Nunung menjelaskan, dari keterangan tersangka bahwa klinik aborsi ilegal tersebut sudah beroperasi sejak 2006 dan telah melakukan aborsi lebih dari seratus kali. Menurut pengakuan bidannya ini, sudah 100 lebih yang melakukan aborsi dengan harga atau tarif per pasiennya itu Rp2,5 juta.Polisi mengamankan beberapa barang bukti seperti satu buah sendok kuret, dua buah kominstrumen, obat injeksi, suntikan dan satu buah meja genokologi serta uang senilai Rp2,5 juta.
Atas perbuatannya itu tersangka NN dikenakan Pasal 194 Jo Pasal 75 ayat (2) Undang-Undang Nomor 36 Tahun 2009 tentang Kesehatan dengan ancaman maksimal 10 tahun dan denda paling banyak Rp 1 miliar. “Sedangkan tersangka RY dijerat pasal 346 KUHP, Jo Pasal 55 ayat (1) KUHP I, bahwa barangsiapa yang sengaja menggugurkan atau mematikan kandungannya atau menyuruh orang lain terancam hukuman penjara paling lama 4 tahun.
Setelah negeri ini dikejutakan praktik aborsi illegal di Jakarta Pusat dengan 32 ribu korban bayi, kini dikejutkan pula di daerah Pandeglang-Banten dengan ratusan korban bayi. Apa yang sebenarnya terjadi di negeri ini?
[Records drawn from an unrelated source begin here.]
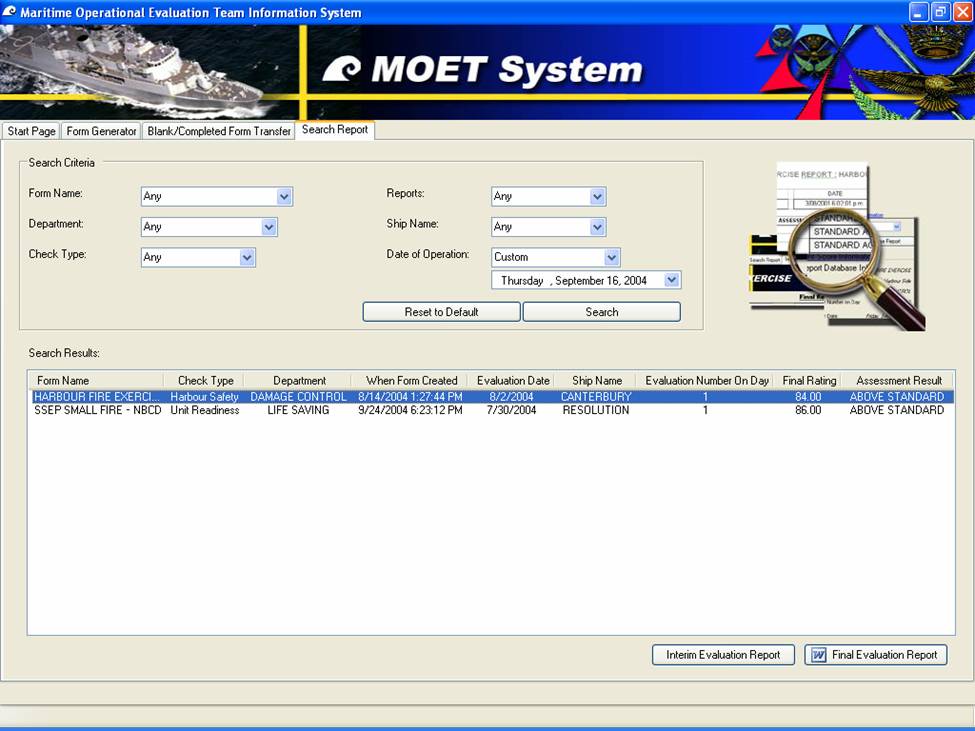Click Reset to Default button
This screenshot has width=975, height=731.
(441, 312)
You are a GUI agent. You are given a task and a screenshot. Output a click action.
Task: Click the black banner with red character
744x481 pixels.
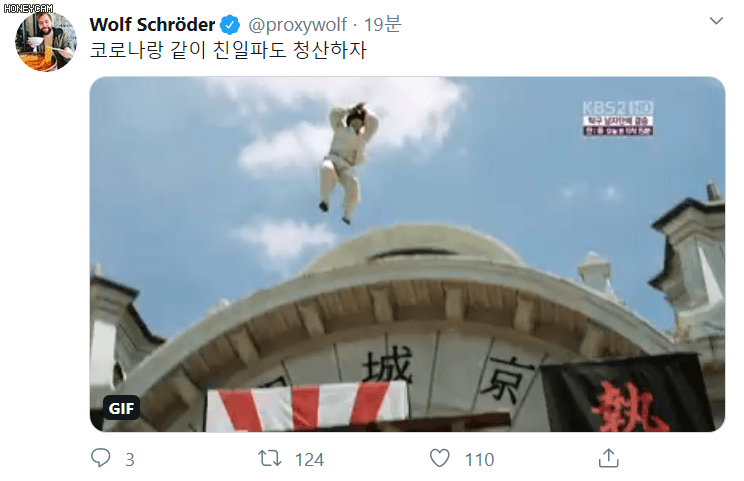(627, 395)
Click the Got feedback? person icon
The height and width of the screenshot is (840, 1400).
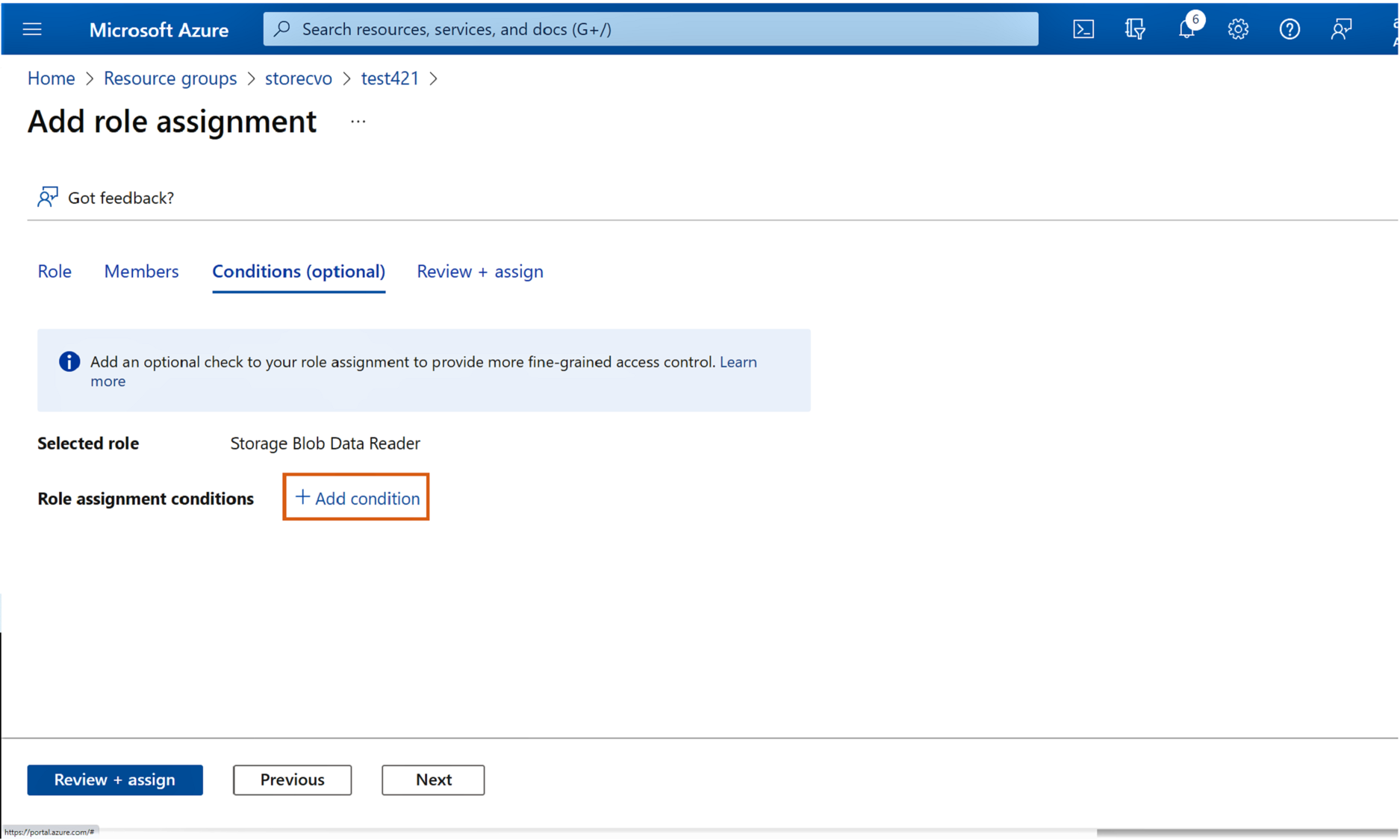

Mengapa aborsi marak terjadi? Alasan aborsi tentu macam-macam, sebagian ada yang karena ‘kecelakaan’ dengan kekasihnya sehingga muncul benih hasil cinta terlarang di antara mereka. Tak siap menjadi seorang ibu dan ayah maka satu-satunya jalan adalah mengaborsi hasil perzinahan atau kumpul kebo.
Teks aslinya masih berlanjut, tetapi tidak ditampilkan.